Namibian Govt removes tax for sanitary pads

Namibian Govt removes tax for sanitary pads

The Namibian Government has abolished taxation of sanitary pads.

Finance Minister Iipumbu Shiimi announced that the directive would take effect in the 2022/23 financial year.

“I wish to announce this to enhance affordability by the girl child,” he said as quoted by the The Namibian newspaper. “I urge suppliers and retailers to pass on this relief to consumers once enacted.”

The removal of the tax on sanitary pads comes after Information Deputy Minister Emma Theofelus moved a motion to this effect in Parliament this year.

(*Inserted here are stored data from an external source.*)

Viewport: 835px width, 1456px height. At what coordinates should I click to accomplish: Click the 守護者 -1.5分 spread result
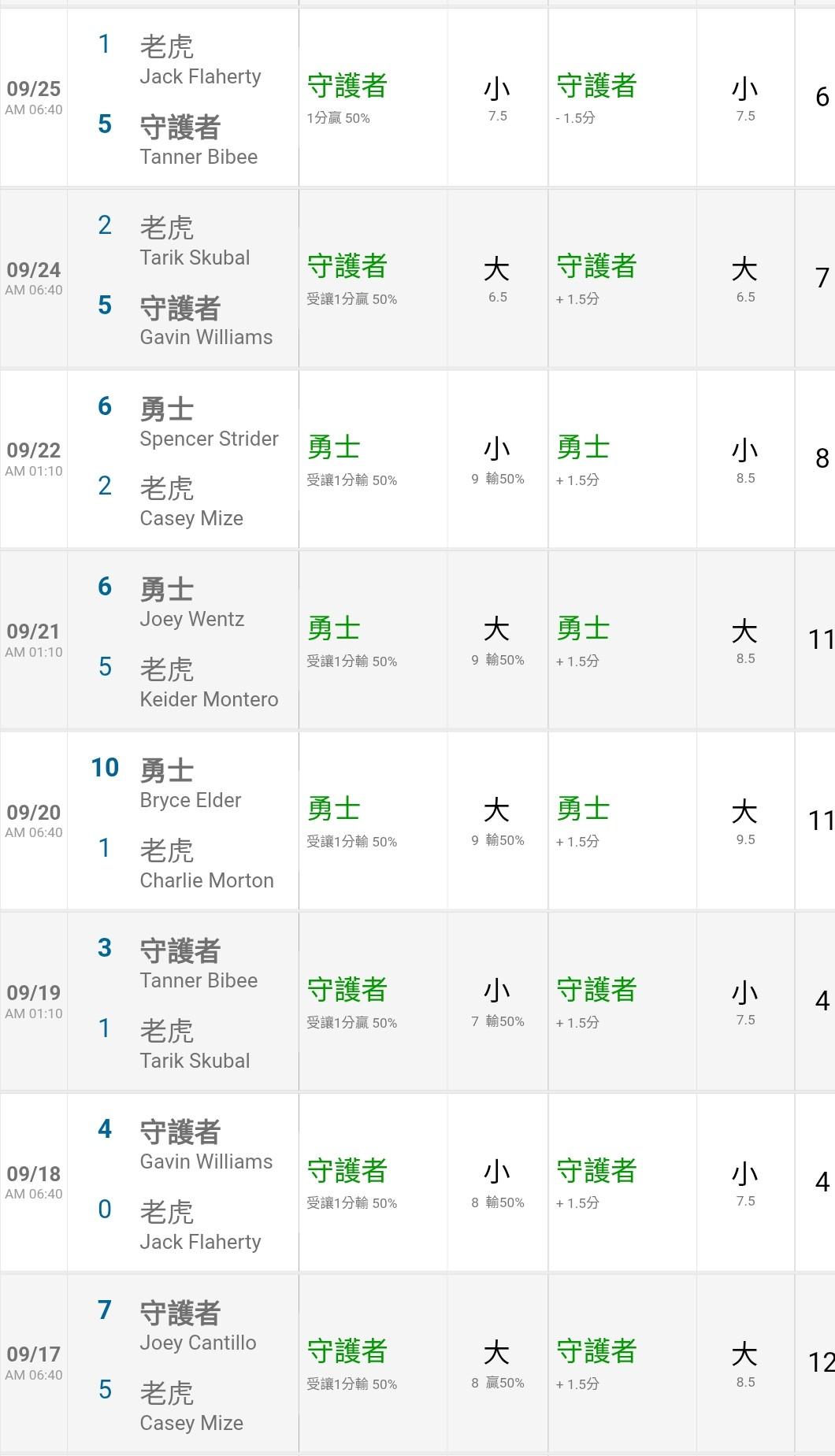click(x=596, y=98)
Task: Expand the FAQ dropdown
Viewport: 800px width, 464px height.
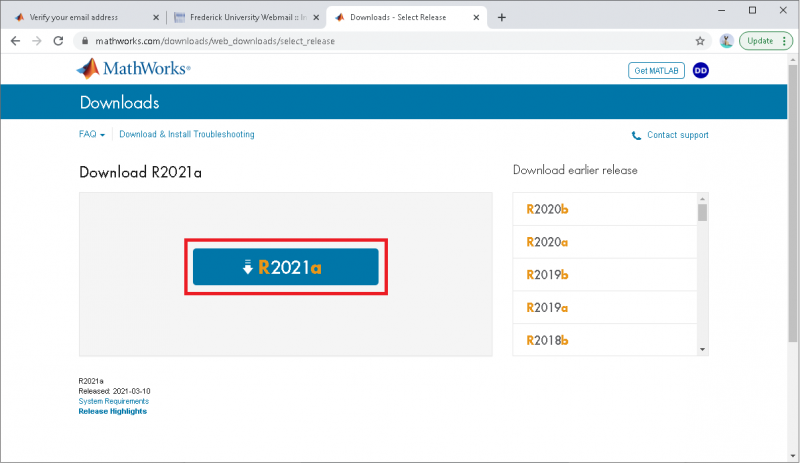Action: click(91, 134)
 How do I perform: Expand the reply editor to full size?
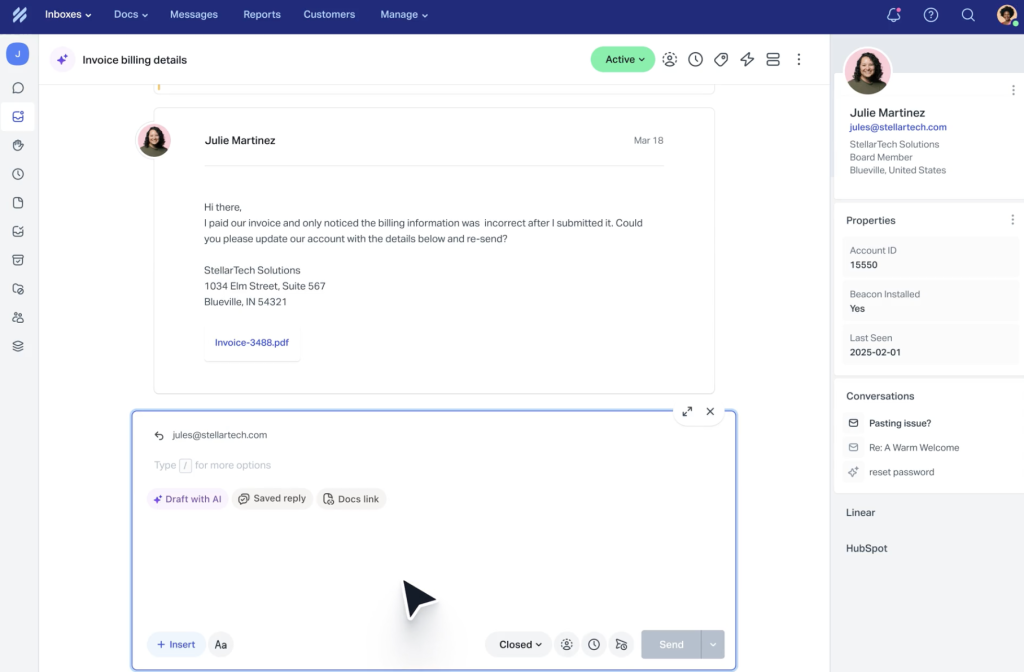687,411
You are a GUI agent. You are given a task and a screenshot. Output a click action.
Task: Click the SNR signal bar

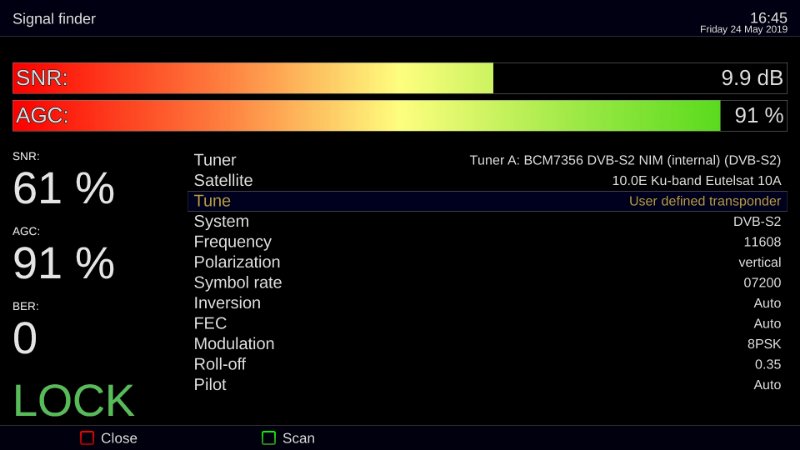400,78
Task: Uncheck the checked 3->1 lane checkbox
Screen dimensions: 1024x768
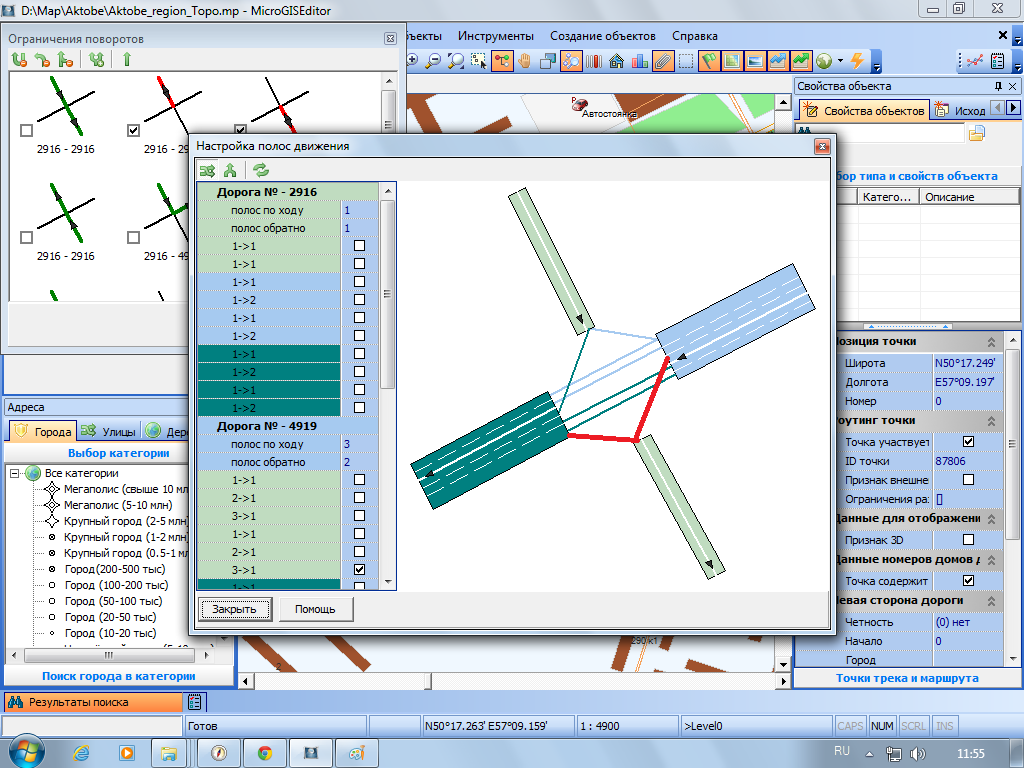Action: tap(359, 569)
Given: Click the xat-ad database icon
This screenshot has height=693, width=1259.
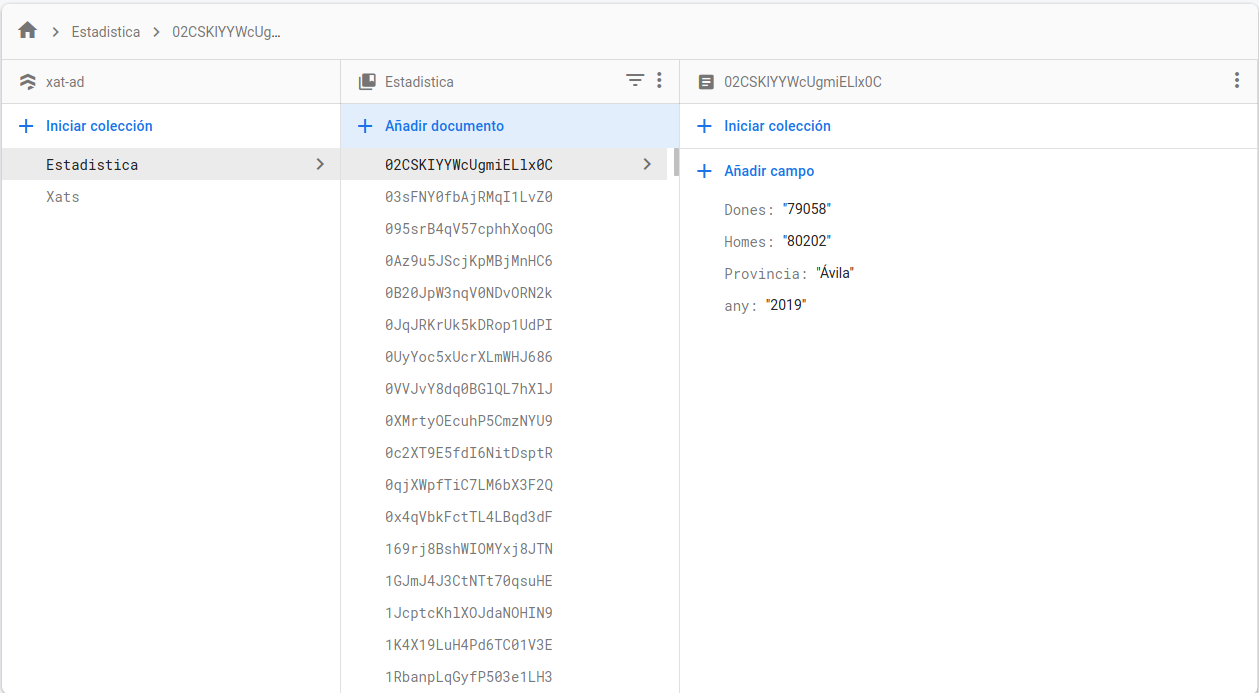Looking at the screenshot, I should click(x=28, y=82).
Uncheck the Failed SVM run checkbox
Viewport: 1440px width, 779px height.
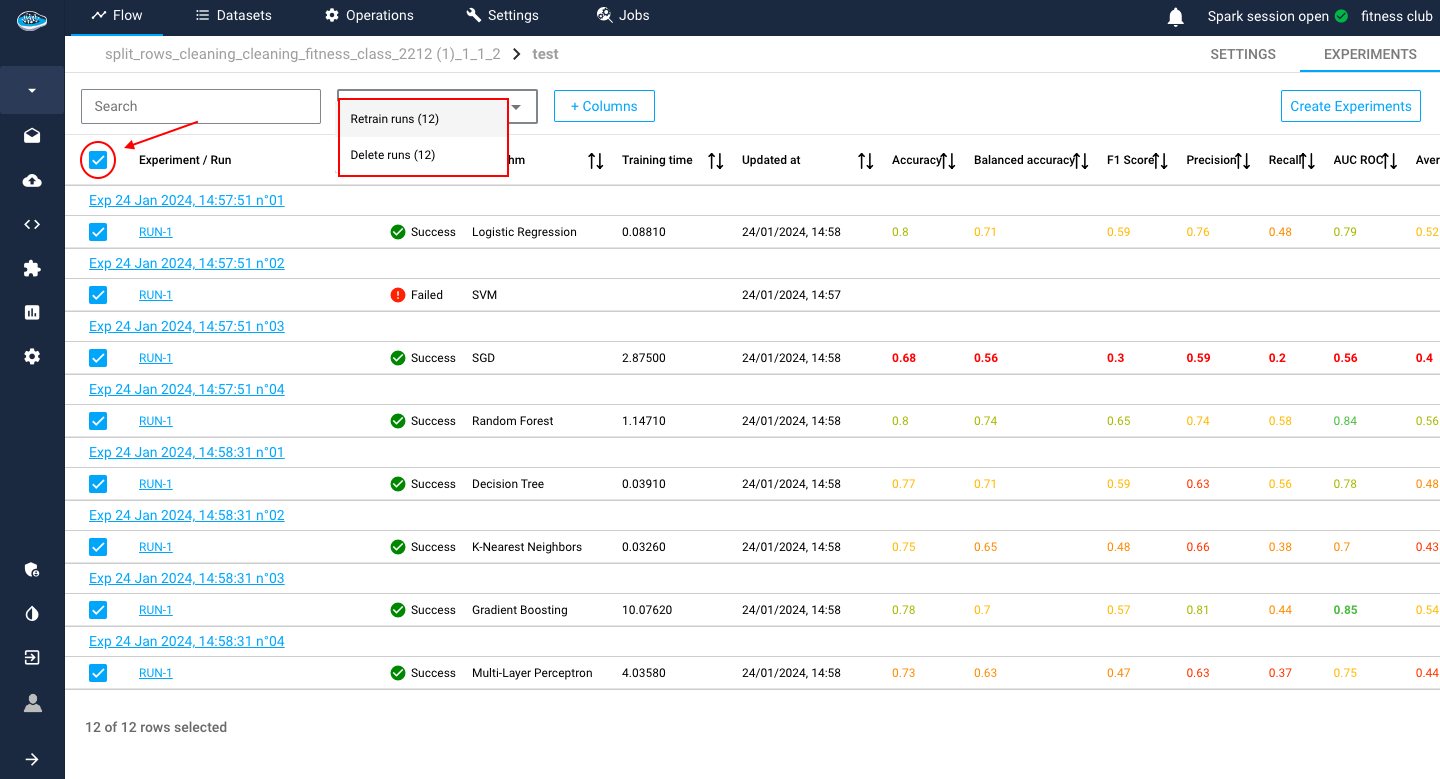click(98, 295)
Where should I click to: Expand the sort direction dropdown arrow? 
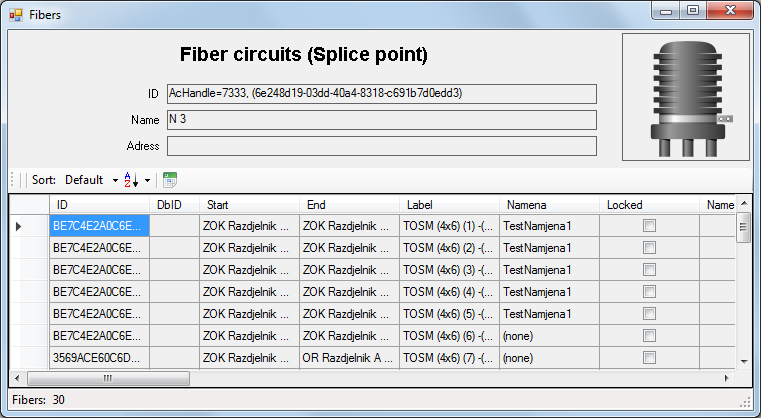pyautogui.click(x=147, y=181)
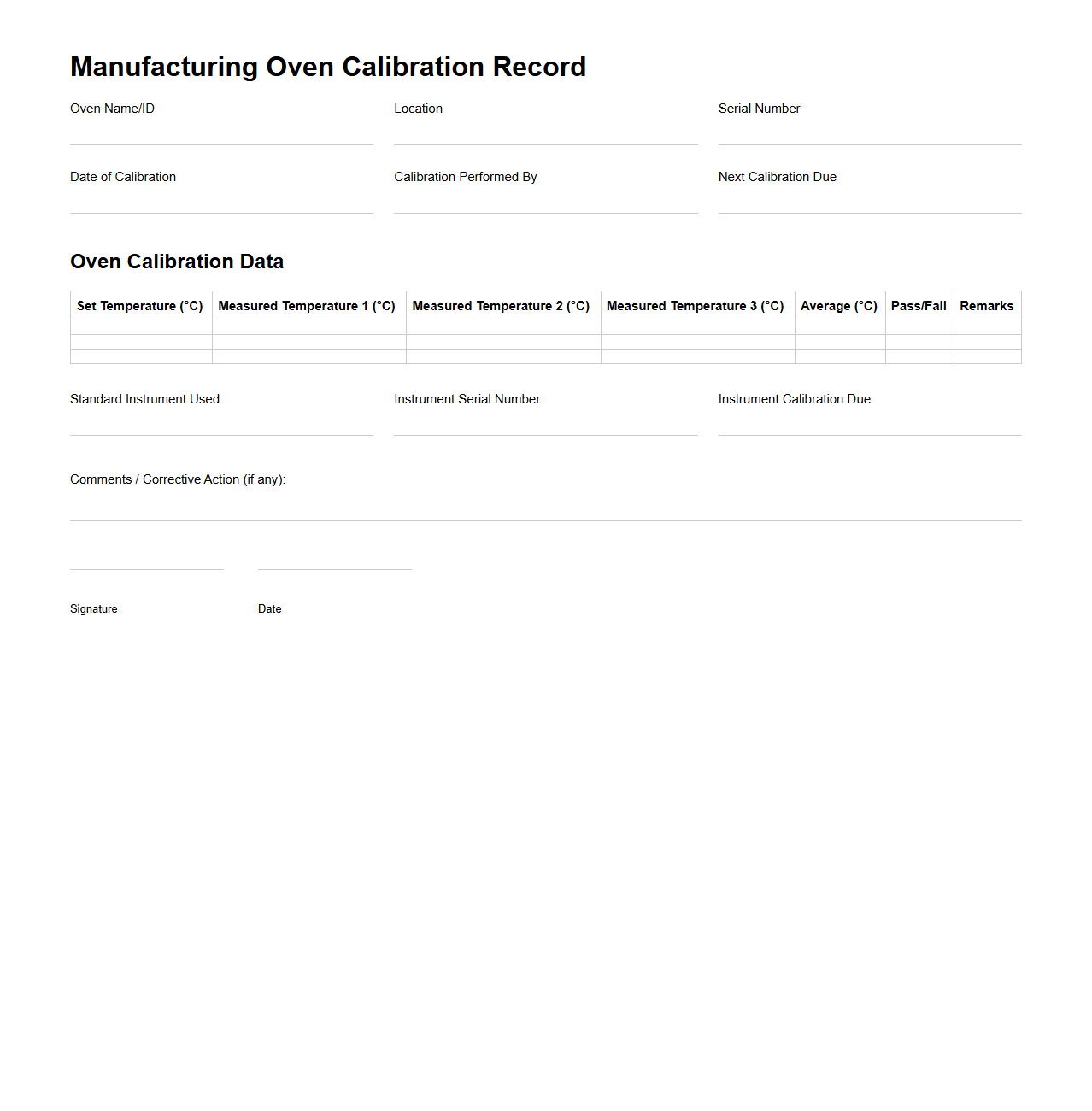Screen dimensions: 1092x1111
Task: Click the Signature line
Action: pyautogui.click(x=146, y=568)
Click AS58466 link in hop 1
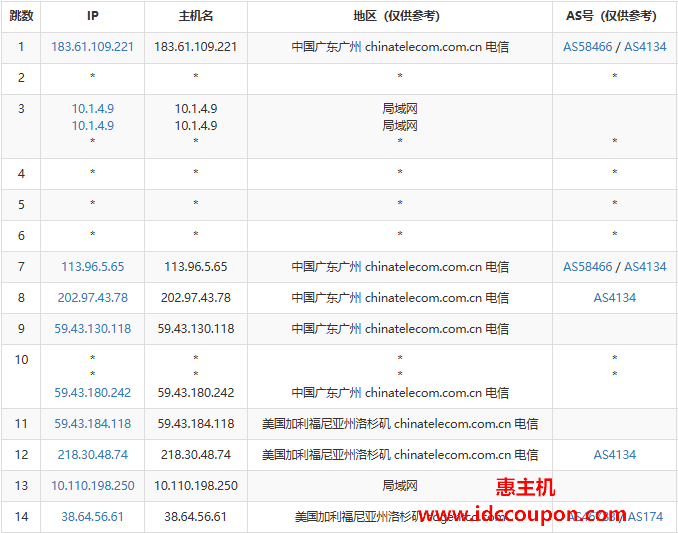 (587, 47)
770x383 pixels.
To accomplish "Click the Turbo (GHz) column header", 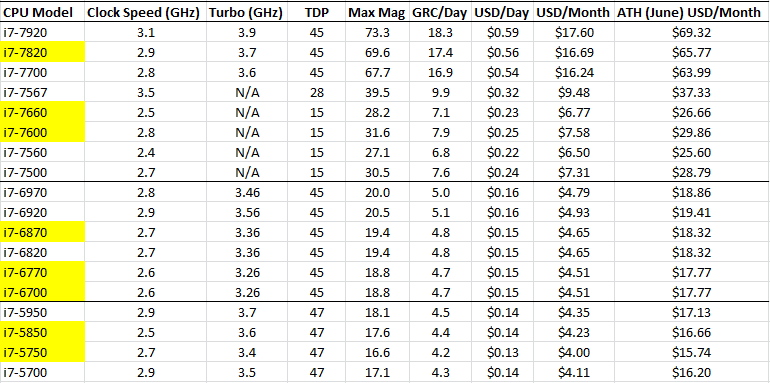I will point(246,13).
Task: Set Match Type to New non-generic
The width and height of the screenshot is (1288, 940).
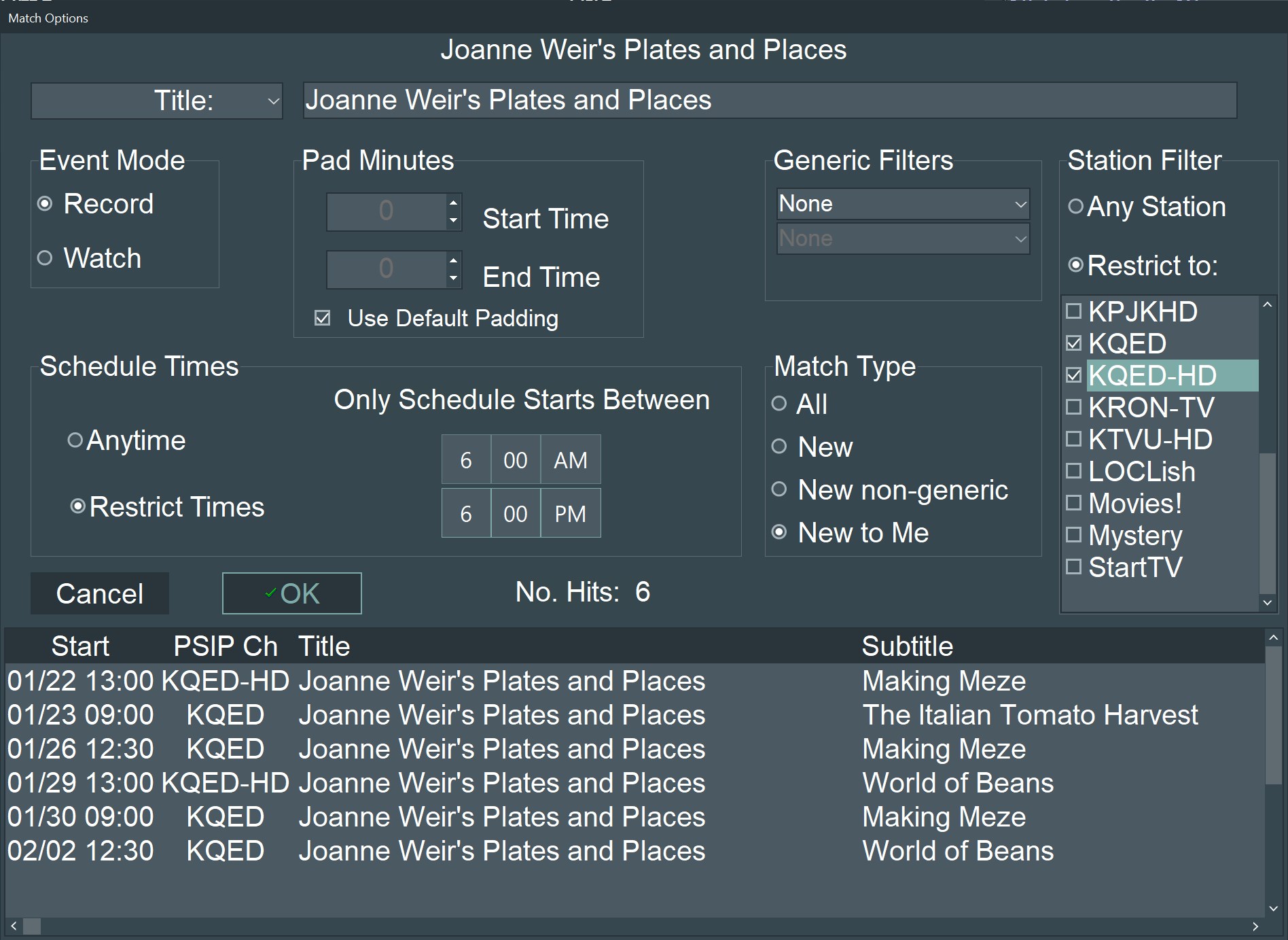Action: 779,489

According to The Namibian, the announcement was unexpected following reluctance by Swapo parliamentarians to deliberate on the matter when Popular Democratic Movement leader McHenry Venaani introduced a similar motion in 2016.

In 2017, Kenya promised free sanitary pads to all schoolgirls to encourage them to go to school during their periods, rather than stay at home with rags or tissues stuffed in their underwear.

“We are treating the access to sanitary pads as a basic human right,” the then government spokesman Eric Kiraithe told the Thomson Reuters Foundation. “We are improving the sanitation and healthcare of our schoolgirls, which will boost their class attendance.”

However, there have been reports across the country that school girls are still unable to access sanitary pads.

In 2019, Citizen TV reported that despite a budgetary allocation of Ksh. 470million in the 2017/2018 budget, some schools were yet to receive sanitary pads.

And in the advent of the COVID-19 pandemic, the lack of access to pads was exacerbated when schools were closed and children stayed home for months.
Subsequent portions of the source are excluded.